── Study text
Clinical Investigations And Approach In The Diagnosis Renal Diseases
Such investigations include: Urine examination, the specimen (morning sample of urine), specific gravity of urine and others.
This is the single most rewarding investigation in renal diseases. It is absolutely essential, therefore, that the medical student familarises himself with all the tests and their critical evaluation. Fresh urine collected cleanly is examined macroscopically and is subjected to biochemical tests. The centrifuged deposit is examined under the microscope. Further studies like examination of a hanging drop, staining of the deposit for bacteria, culture and cytology are undertaken depending on the indication.
Morning sample of urine is satisfactory. Urine volume is measured by collecting urine for 24 hours. The same can be used for estimating daily loss of proteins, electrolytes and alsoc reatinine clearance. In children in whom 24 hour urine collection is difficult, urine volume can be estimated from a 6 hours or 12 hour collection. For bacteriological culture, a mid-stream urine sample is collected directly into a sterile container after cleaning the external genitalia well with water.
────
── Information supplied
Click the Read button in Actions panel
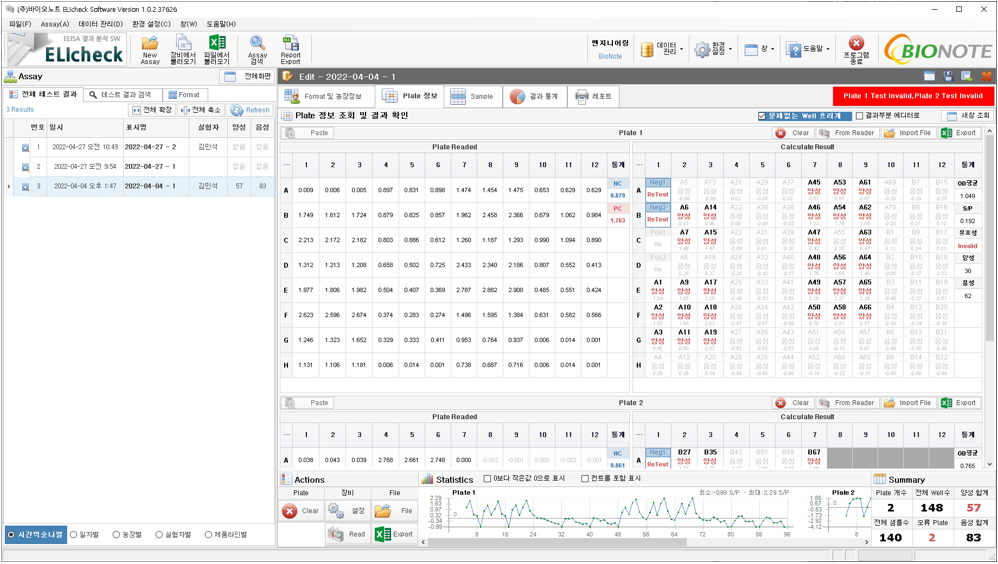Viewport: 998px width, 564px height. [347, 534]
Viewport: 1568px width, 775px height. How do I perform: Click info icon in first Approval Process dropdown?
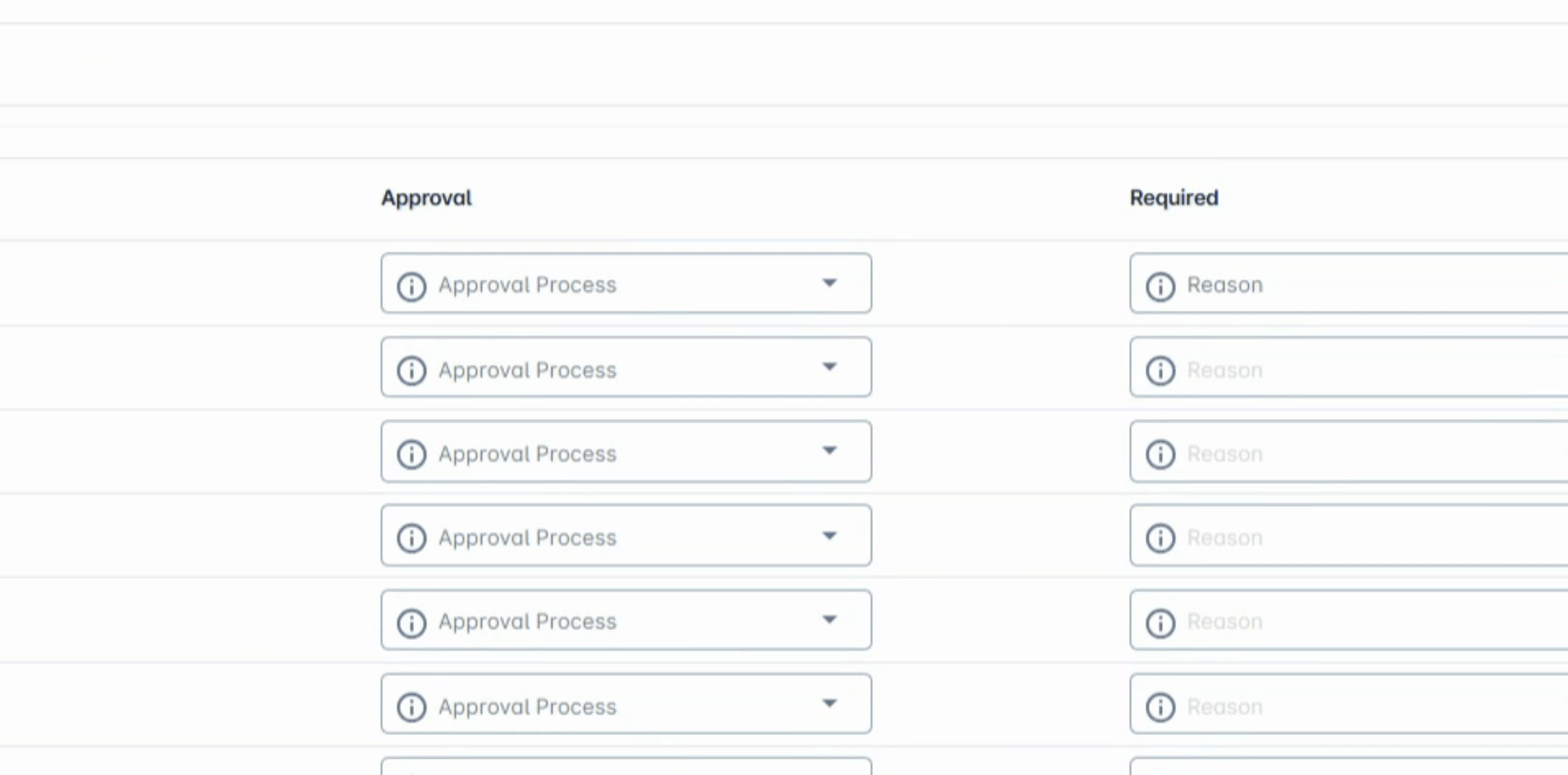(412, 286)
────
**Tasks**
A - Reproduce the passage on renal investigations starting at "Morning sample of urine is" and ending at "well with water.".
B - Answer these questions from the passage on renal investigations:
(i) What is examined under the microscope?
(ii) How is urine volume measured?
(iii) What kind of urine sample is collected for bacteriological culture?
The data that precede this point have no connection to the passage on renal investigations.

**Answers by item**
A -
Morning sample of urine is satisfactory. Urine volume is measured by collecting urine for 24 hours. The same can be used for estimating daily loss of proteins, electrolytes and alsoc reatinine clearance. In children in whom 24 hour urine collection is difficult, urine volume can be estimated from a 6 hours or 12 hour collection. For bacteriological culture, a mid-stream urine sample is collected directly into a sterile container after cleaning the external genitalia well with water.

B -
(i) The centrifuged deposit.
(ii) By collecting urine for 24 hours.
(iii) A mid-stream urine sample, collected directly into a sterile container.